— Required task —
Quote the rows from the line containing "This screenshot has height=704, width=1252." through the end of the rows, inclusive, and leave the pictures out of your answer.

Pointing rows for screenshots and pages
----------------
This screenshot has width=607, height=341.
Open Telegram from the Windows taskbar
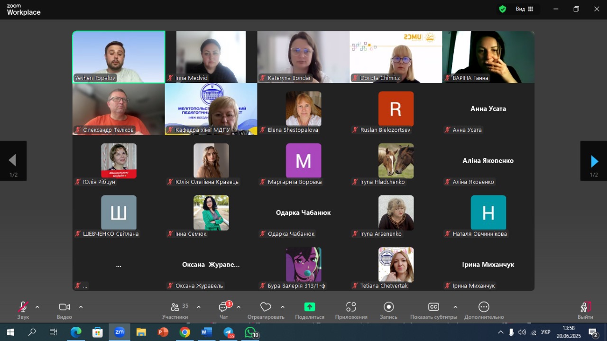tap(229, 332)
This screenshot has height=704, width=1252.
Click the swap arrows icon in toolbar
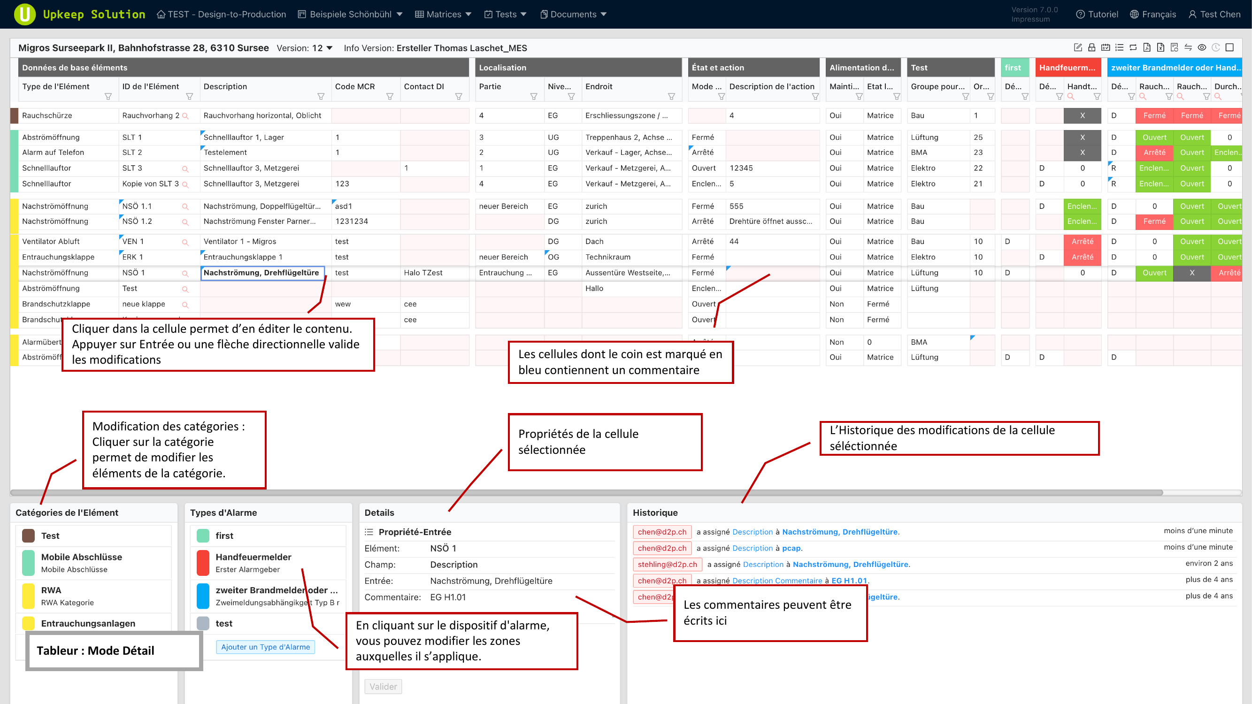1188,48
----------------
— Answer for this exercise —
This screenshot has height=704, width=1252.
Click the swap arrows icon in toolbar
1188,48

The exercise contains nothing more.